- _Gezeigter Textauszug_
# # # #
Die App zeigt dir ausführlichere Ergebnisse als die Uhr selbst an.
Die App zeigt dir ausführlichere Ergebnisse als die Uhr selbst an.

Auch abseits der Workouts trackt die Venu zahlreiche Daten über dich. Einsehen kannst du sie beispielsweise über die entsprechenden Widgets, zu denen du mit einem Wisch nach oben oder unten gelangst. Es wird die Sauerstoffsättigung gemessen, der Kalorienverbrauch und für Frauen gibt es einen Menstruationstracker. Da mir dieser als Mann nur beschränkt von Nutzen ist, wollte ich das entsprechende Widget deaktivieren. Nach dem entsprechenden Menüpunkt googlen, wäre die schnellere Variante gewesen. Ich spar dir diesen Schritt. Du kannst bei jedem Widget lange auf den unteren Knopf drücken, um Einstellungen vorzunehmen. Sonst ist die Option unter Einstellungen/Widgets zu finden.

Stress, Kalorien oder Schritte. So ziemlich alles kann getrackt werden.
Stress, Kalorien oder Schritte. So ziemlich alles kann getrackt werden.
# # # #
- _Material_
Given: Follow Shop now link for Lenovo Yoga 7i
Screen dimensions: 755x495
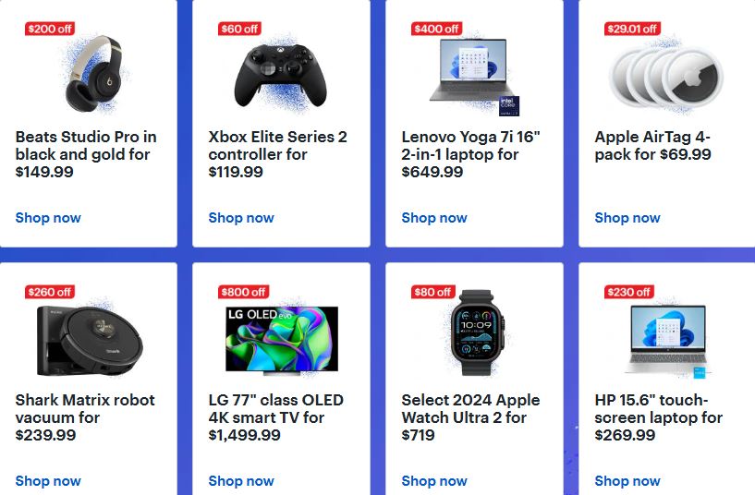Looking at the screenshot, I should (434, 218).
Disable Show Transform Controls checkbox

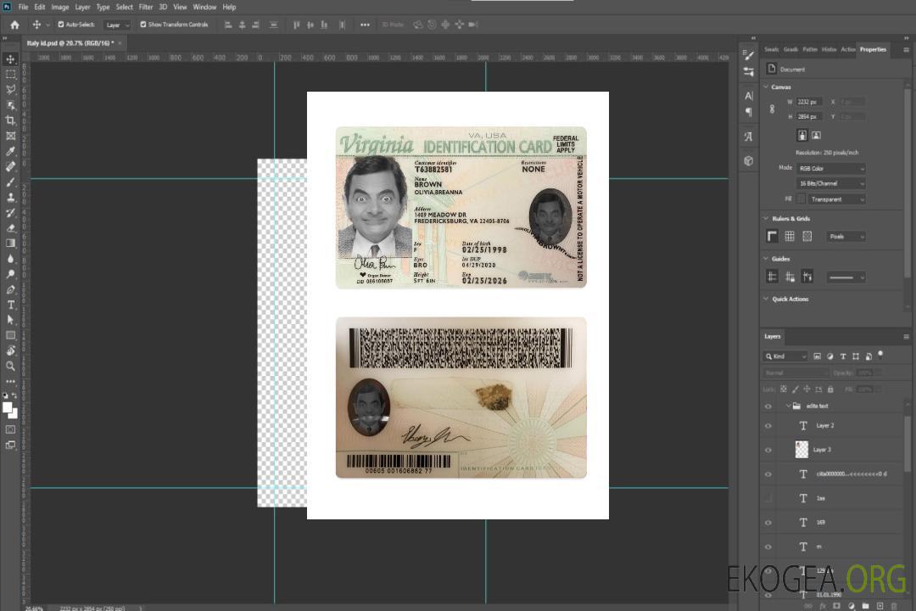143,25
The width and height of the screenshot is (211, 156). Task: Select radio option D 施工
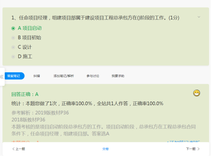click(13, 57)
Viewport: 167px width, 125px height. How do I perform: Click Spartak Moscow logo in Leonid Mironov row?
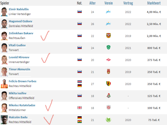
# # # #
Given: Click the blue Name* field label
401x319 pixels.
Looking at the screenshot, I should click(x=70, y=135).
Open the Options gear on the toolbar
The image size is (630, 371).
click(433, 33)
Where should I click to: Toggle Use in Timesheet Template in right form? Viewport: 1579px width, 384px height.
# # # #
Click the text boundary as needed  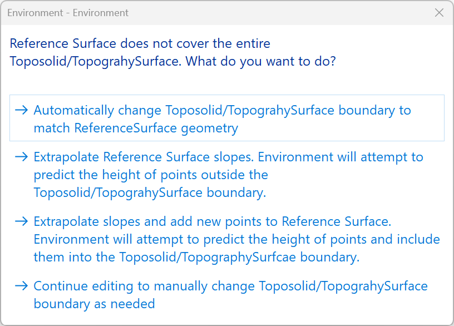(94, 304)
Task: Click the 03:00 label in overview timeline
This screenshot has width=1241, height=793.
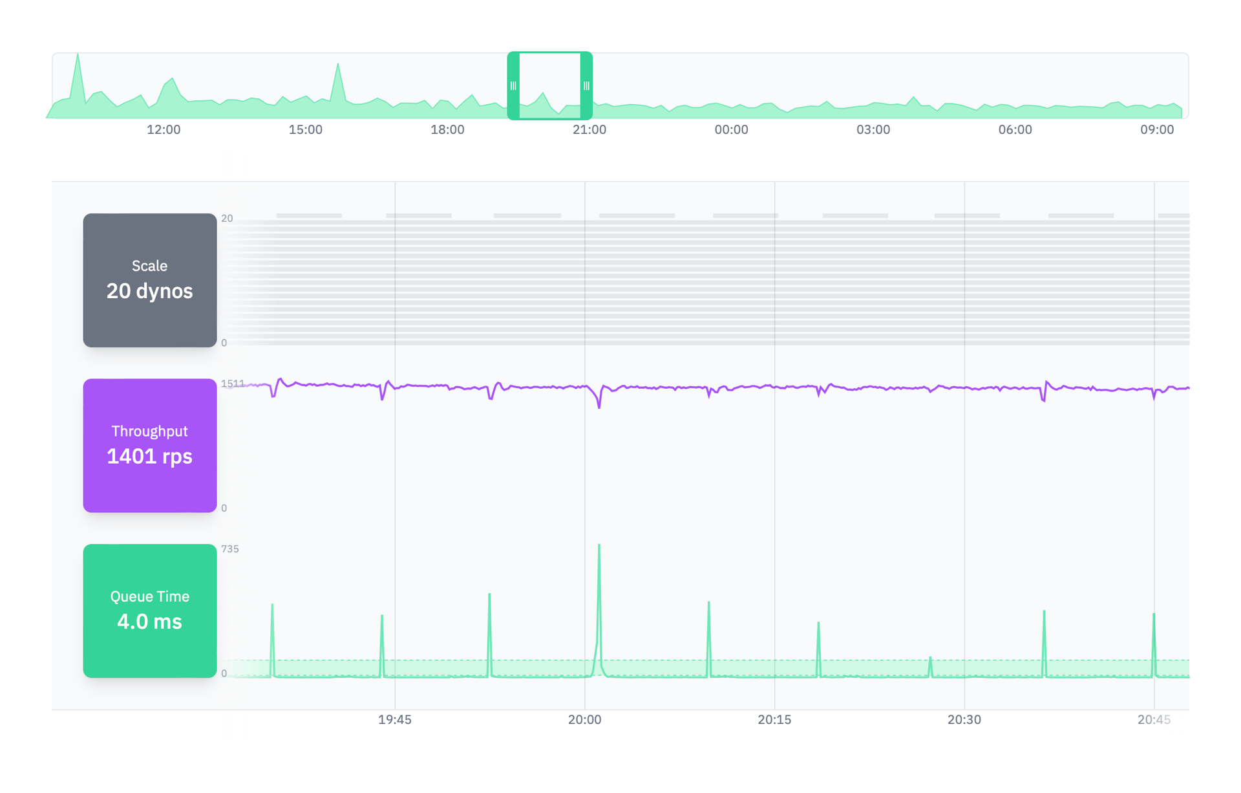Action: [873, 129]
# # # #
- _Formuliertes Ziel A_
Beantworte zum Text über die Venu diese Fragen:
(i) Was zeigt die App laut Text im Vergleich zur Uhr an?
(ii) Wie gelangt man zu den Widgets?
(iii) Wo ist die Option zum Einstellen der Widgets sonst zu finden?
- _Formuliertes Ziel B_
Welche Daten werden laut dem Text über die Venu gemessen oder getrackt? Nenne jede nur einmal.
- _Formuliertes Ziel C_
Kannst du den Text über die Venu nach seinem letzten Satz weiterführen?

- _Erwartete Ausgabe A_
(i) Ausführlichere Ergebnisse als die Uhr selbst.
(ii) Mit einem Wisch nach oben oder unten.
(iii) Unter Einstellungen/Widgets.

- _Erwartete Ausgabe B_
- Sauerstoffsättigung
- Kalorien bzw. Kalorienverbrauch
- Menstruation (über den Menstruationstracker für Frauen)
- Stress
- Schritte

- _Erwartete Ausgabe C_
Sogar dein Energie- und Stresslevel misst die Venu. Letzteren kannst du senken, in dem du Atemübungen machst. Die findest du unter Workouts. Es gibt verschiedene Variationen, die aus erstaunlich vielen Schritten bestehen, die du mal eben 25 Mal wiederholen sollst. Gut, gibt es auch Kurzversionen. Passend dazu kennt die Uhr auch deine Atemrate

Welche Widgets angezeigt werden sollen, bestimmst du.
Welche Widgets angezeigt werden sollen, bestimmst du.

Über die Garmin-App kannst du dein Konto mit Strava, myfitnesspal und aus irgendeinem Grund mit Office365 verknüpfen. Die Auswahl ist etwas mager. Ich hätte mir beispielsweise noch Google Fit gewünscht.

Benachrichtigungen, Always On und Akkulaufzeit

Die Garmin Venu ist nicht nur eine Multisportuhr, sondern auch eine Smartwatch. Nachdem sie mit deinem Android- oder iOS-Gerät gekoppelt ist, kannst du einstellen, welche Benachrichtigungen du erhalten möchtest. E-Mail, Termine oder Whatsapp kannst du anschliessend direkt vom Handgelenk lesen. Android-User können auch Kurzantworten schicken. Sprachbefehle oder Telefonfunktion gibt es hingegen nicht. Etwas störend finde ich zudem, dass ich nicht wie bei Wear OS einstellen kann, dass mein Smartphone nicht vibrieren soll, wenn die Uhr verbunden ist. So vibriert im Abstand von ein paar Sekunden erst das Smartphone und dann die Uhr. Das nervt. Besonders, weil die Venu einen sehr penetraten Vibrationsmotor besitzt.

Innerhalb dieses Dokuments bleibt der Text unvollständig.